■ Exercise directions: The entries below contain pictures, which are to be left out; write out exactly, and only, the lines from the line with "Screen dimensions: 383x272" up to and including the line with "You are a computer-use agent. Screen".

--- START ---

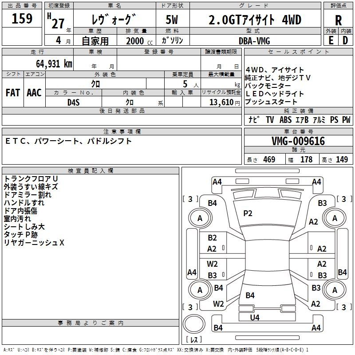355x355 pixels.
Task: Click the overall grade R score
Action: (338, 21)
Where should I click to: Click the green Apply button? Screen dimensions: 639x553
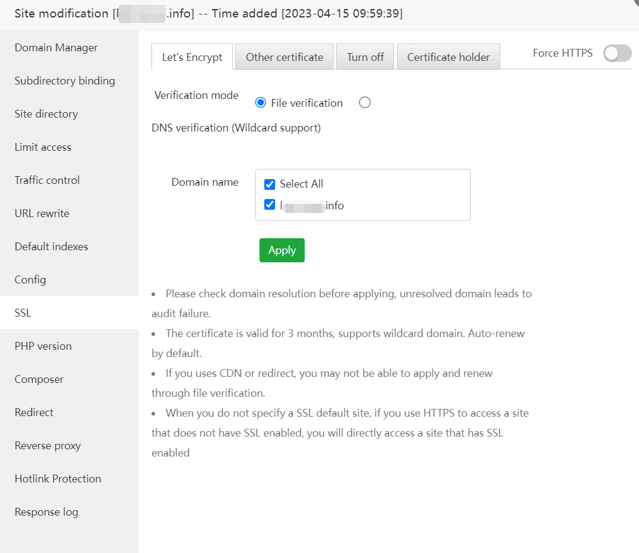(x=282, y=250)
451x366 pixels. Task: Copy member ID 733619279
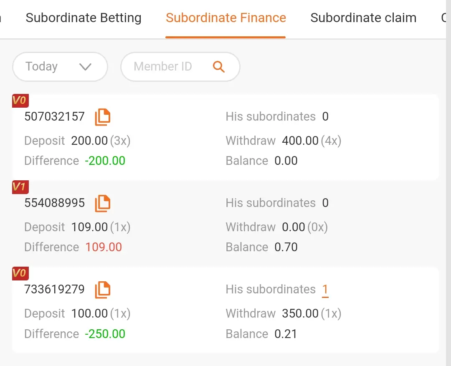click(x=103, y=290)
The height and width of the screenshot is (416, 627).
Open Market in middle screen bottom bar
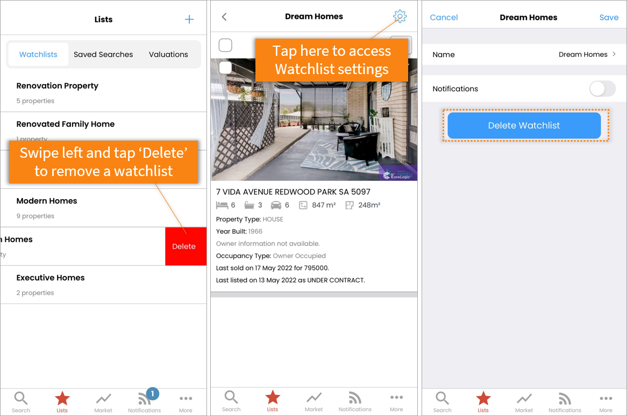(x=314, y=401)
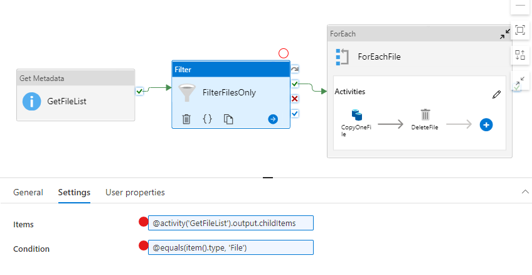This screenshot has height=275, width=532.
Task: Switch to the General tab
Action: pos(28,192)
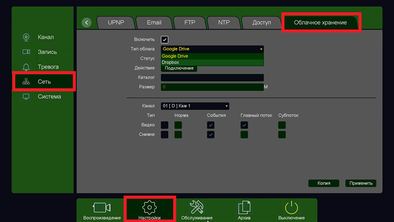Expand the Канал 01 Кам 1 dropdown
This screenshot has height=222, width=394.
click(x=195, y=106)
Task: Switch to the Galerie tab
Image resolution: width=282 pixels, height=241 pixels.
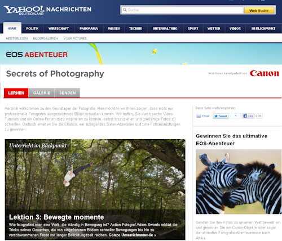Action: click(42, 93)
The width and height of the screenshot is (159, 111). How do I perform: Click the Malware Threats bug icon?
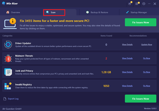coord(8,58)
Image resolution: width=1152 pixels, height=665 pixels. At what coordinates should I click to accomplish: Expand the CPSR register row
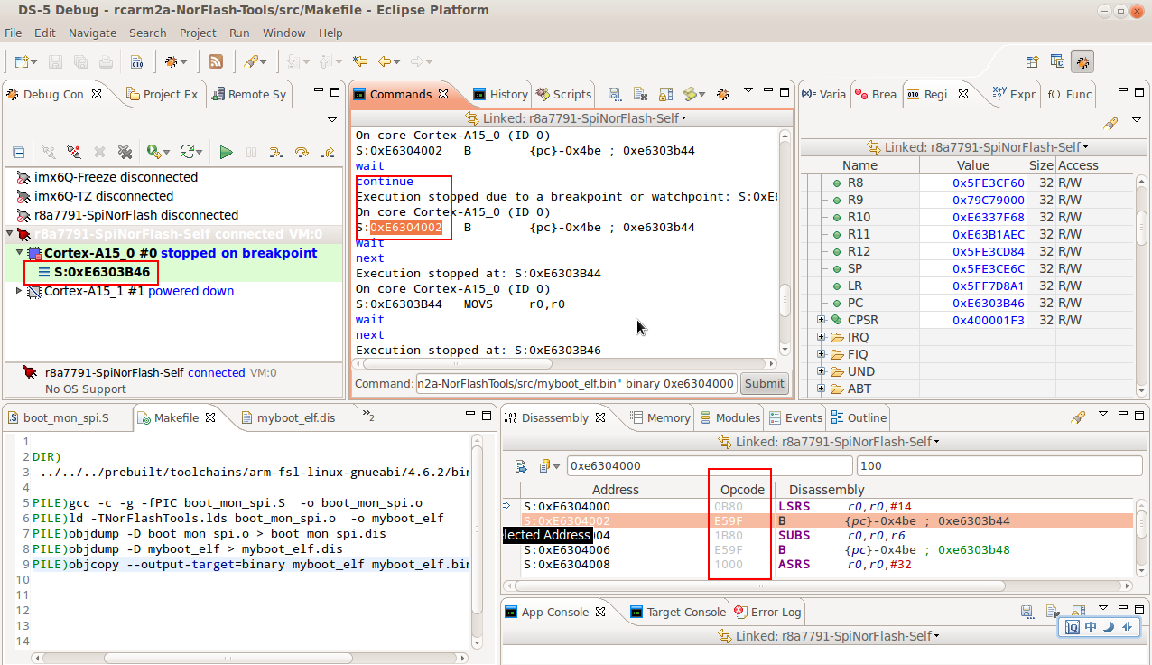(822, 320)
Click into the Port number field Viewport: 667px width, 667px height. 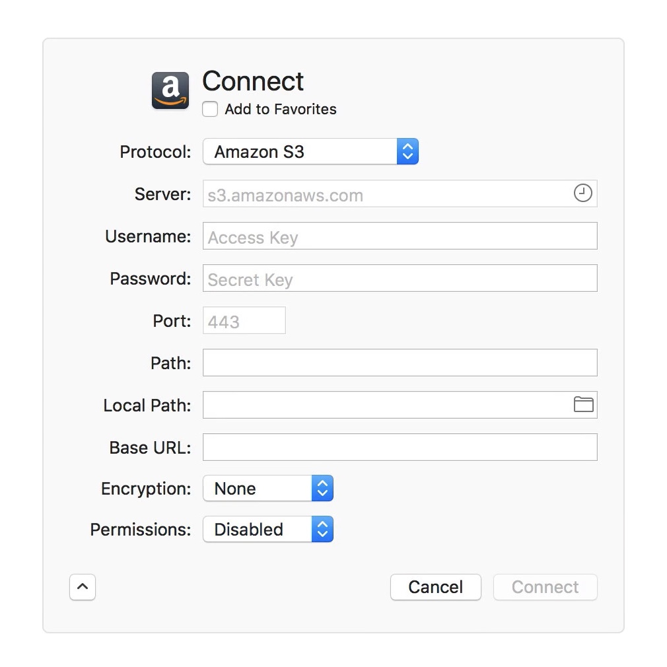(244, 321)
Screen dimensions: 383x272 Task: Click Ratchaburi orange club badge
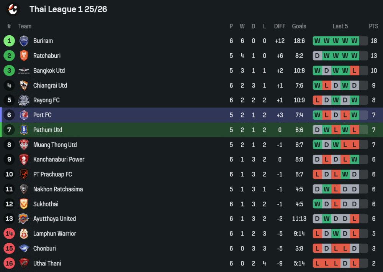coord(24,56)
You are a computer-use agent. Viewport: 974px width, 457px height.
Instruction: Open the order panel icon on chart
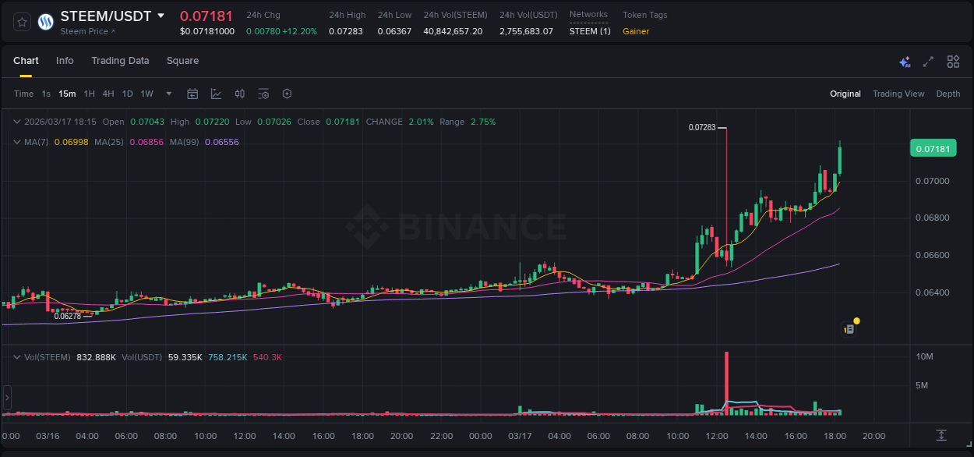pyautogui.click(x=849, y=328)
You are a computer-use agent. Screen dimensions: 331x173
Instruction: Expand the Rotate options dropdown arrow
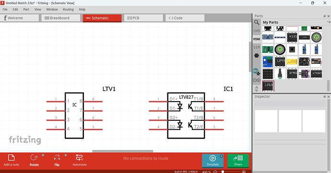pos(43,155)
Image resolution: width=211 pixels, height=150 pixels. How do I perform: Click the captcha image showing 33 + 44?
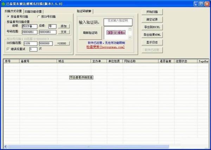116,33
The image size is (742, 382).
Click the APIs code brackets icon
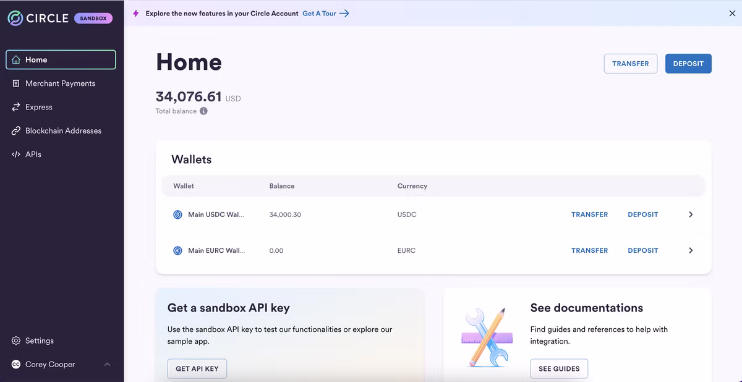click(x=16, y=154)
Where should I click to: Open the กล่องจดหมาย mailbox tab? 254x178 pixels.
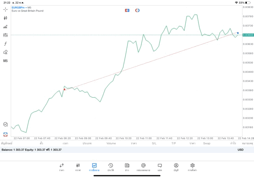pos(143,167)
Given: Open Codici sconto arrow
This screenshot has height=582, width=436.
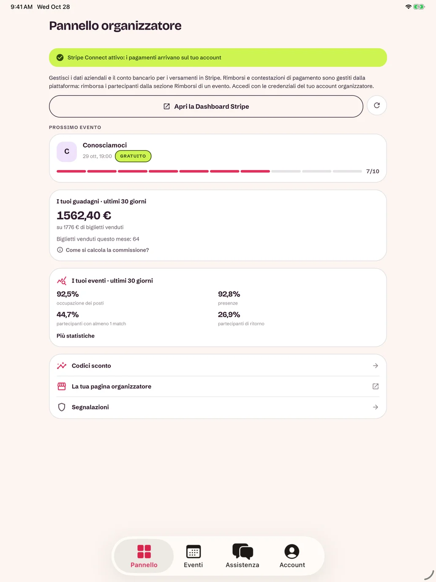Looking at the screenshot, I should tap(376, 366).
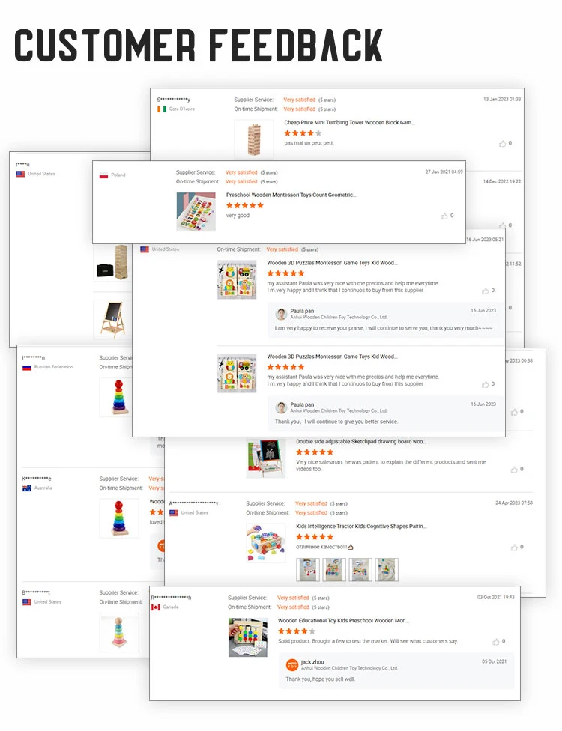Viewport: 562px width, 731px height.
Task: Click the chalkboard easel product thumbnail
Action: [x=113, y=319]
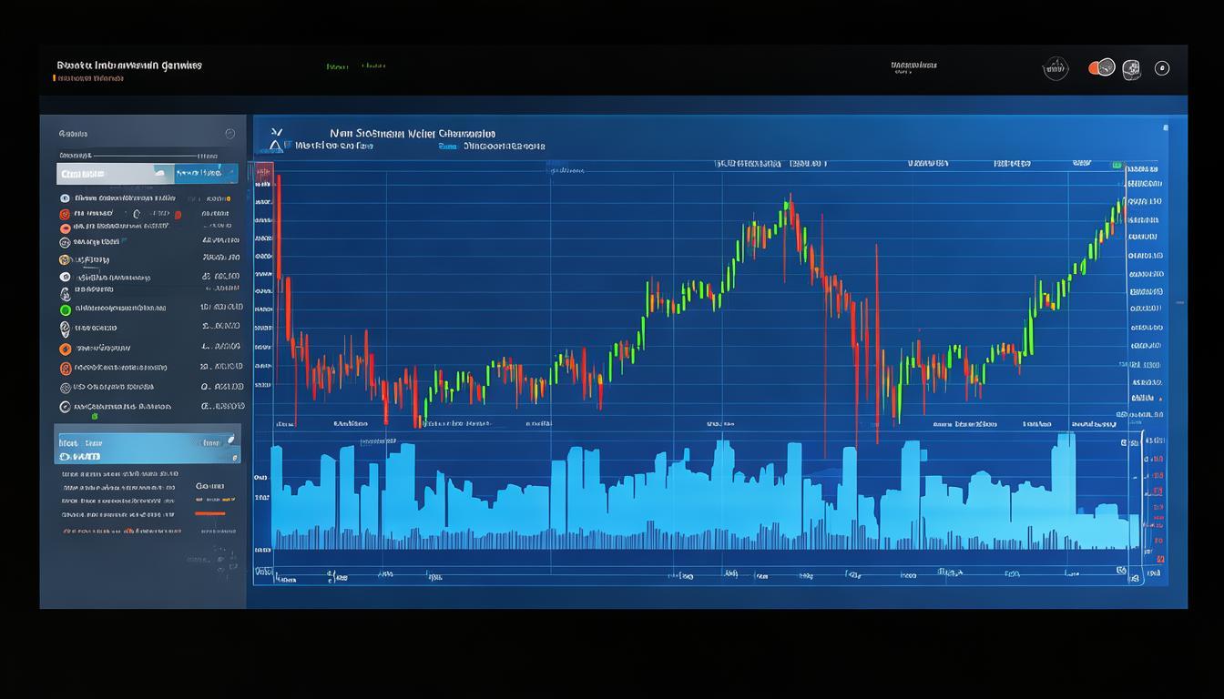This screenshot has width=1224, height=699.
Task: Click the app title text at top left
Action: [x=129, y=66]
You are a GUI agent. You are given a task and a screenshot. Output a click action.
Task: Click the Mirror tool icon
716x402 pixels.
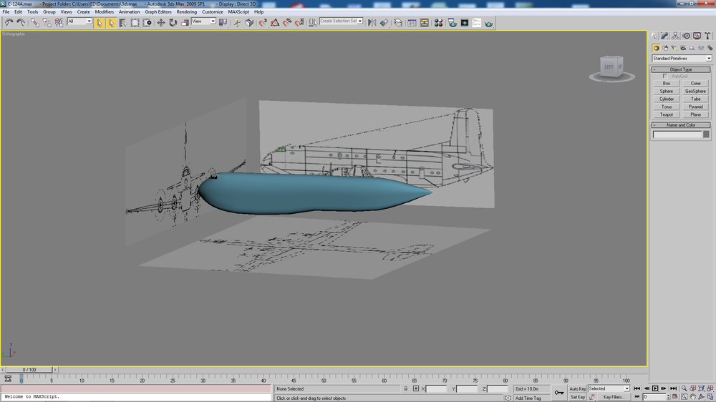point(372,23)
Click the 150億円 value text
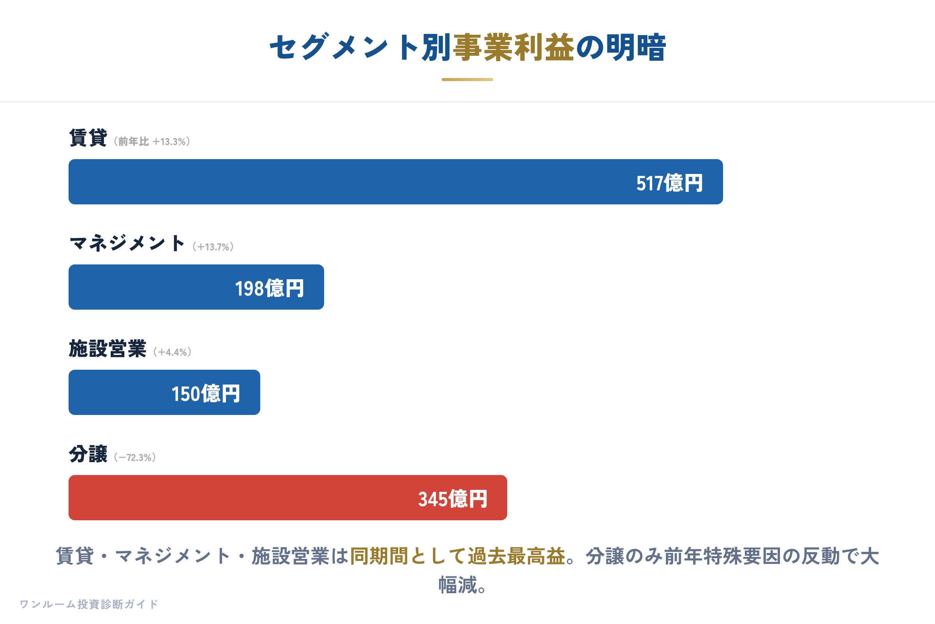935x624 pixels. (206, 394)
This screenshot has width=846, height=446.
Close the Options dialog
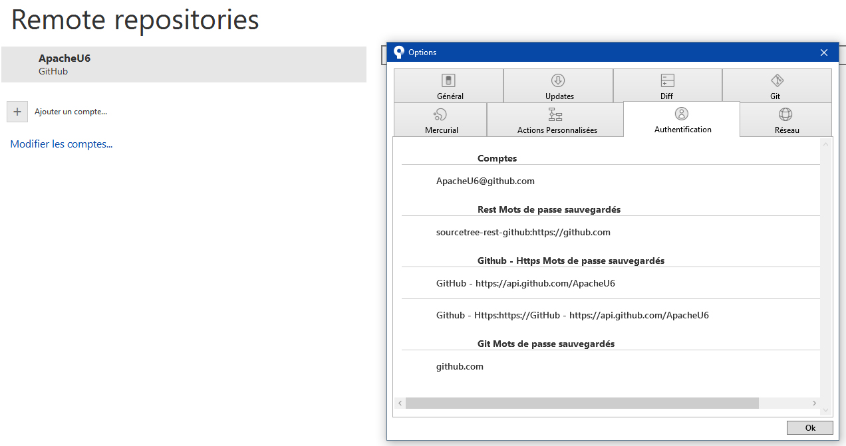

--- END ---

■ Finished task:
Screen dimensions: 383x272 Task: Click Ratchaburi orange club badge
coord(24,56)
You are a computer-use agent. Viewport: 974px width, 457px height.
Instruction: Open the order panel icon on chart
pyautogui.click(x=849, y=328)
You are a computer-use agent. Screen dimensions: 331x173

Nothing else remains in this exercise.